What is CUPED and why is it important?

CUPED (Controlled Utilization of Pre-Existing Data) is a technique designed to leverage pre-existing data to reduce variance in experiment KPIs, thereby enhancing test sensitivity. By adjusting for variability unrelated to the experiment, CUPED reduces noise in the data, making it easier to detect the true effect of the experiment.

To illustrate, let's consider a business metric \( \overline{Y} \), such as revenue. In a traditional t-test, we would compare the average revenue of the control group with that of the treatment group.

With CUPED, we introduce a new variable, \( \overline{Y}_{\text{CUPED}} \), by adjusting the original metric \( \overline{Y} \) using pre-existing data \( \overline{X} \). This data \( \overline{X} \) is scaled by a constant \( \theta \), which must be determined. Instead of comparing the average revenues in a t-test, we compare the \( \overline{Y}_{\text{CUPED}} \) values using a modified variance.

The intuition behind CUPED is that the total variance of the business metric \( \overline{Y} \) can be decomposed into two components: the portion attributed to the variance of the control variate \( \overline{X} \) and the portion explained by other unknown factors.

effect of CUPED on group mean distributions

Here's the CUPED formula:

\[ \overline{Y}_{\text{CUPED}} = \overline{Y} - \theta \times \overline{X} \]

Where:
\(\overline{Y}\): The business metric average during the experiment
\(\overline{X}\): Pre-existing data (e.g., business metric average from a pre-experiment period)
\(\theta\): The constant. Variance reduction optimality is achieved when \(\theta = \frac{\text{Cov}(X,Y)}{\text{Var}(X)}\)

The variance of \(\overline{Y}_{\text{CUPED}}\) is reduced by the square of the Pearson correlation between \(\overline{X}\) and \(\overline{Y}\):

\[ \text{Var}\left(\overline{Y}_{\text{CUPED}}\right) = \text{Var}(\overline{Y})\left(1 - \rho^2\right) \]

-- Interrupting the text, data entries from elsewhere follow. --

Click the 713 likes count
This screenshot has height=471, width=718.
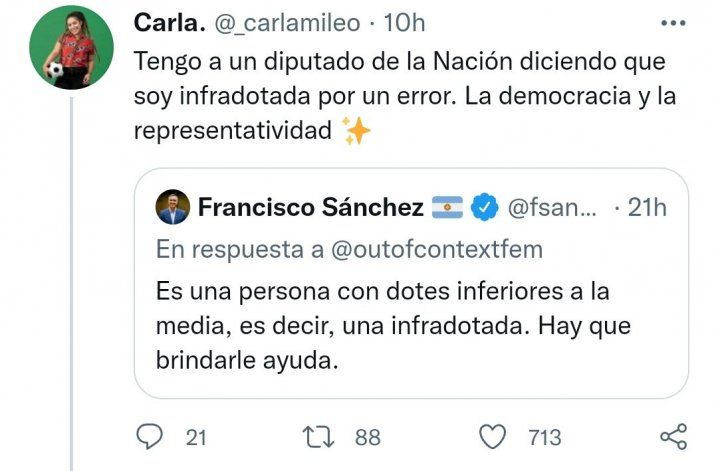[x=545, y=437]

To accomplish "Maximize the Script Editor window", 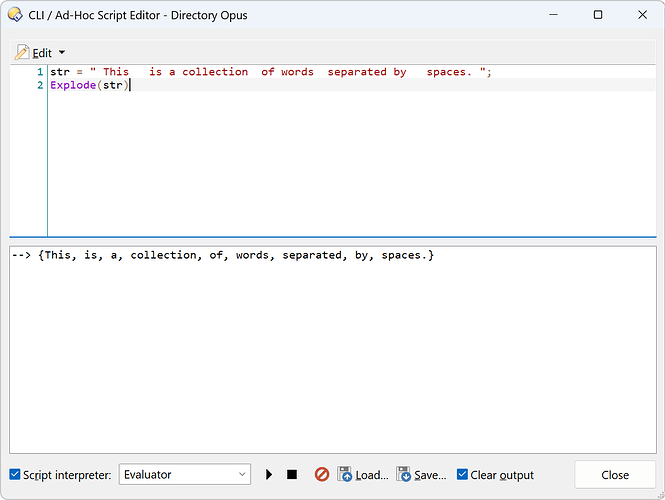I will [x=597, y=15].
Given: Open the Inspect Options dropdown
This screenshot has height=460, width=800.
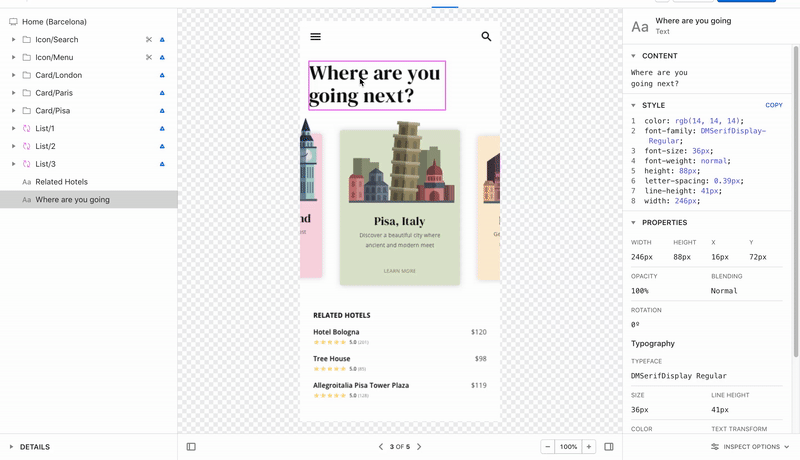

Where \(\rho\) is the Pearson correlation coefficient. For instance, if \(\rho = 0.9\), variance is reduced by \(0.9^2 = 0.81\). Reducing the sample size by 80% is a huge achievement, and it indeed happens in practice. The higher the correlation, the bigger the variance reduction. This technique is powerful, especially when testing on existing users with rich historical data.

Example:

In reality, we don't know the true values of the variables, so we must estimate them.

Suppose you have KPI data for a website's page views. In the pre-experiment period, the average page views per user \(\overline{X}\) is 1000. During the experiment period, the page views per user \(\overline{Y}\) is 1100. The sample covariance between \(\overline{X}\) and \(\overline{Y}\) is 200, and the sample variance of \(\overline{X}\) is 250.

Estimate \(\theta\):

\[ \hat{\theta} = \frac{200}{250} = 0.8 \]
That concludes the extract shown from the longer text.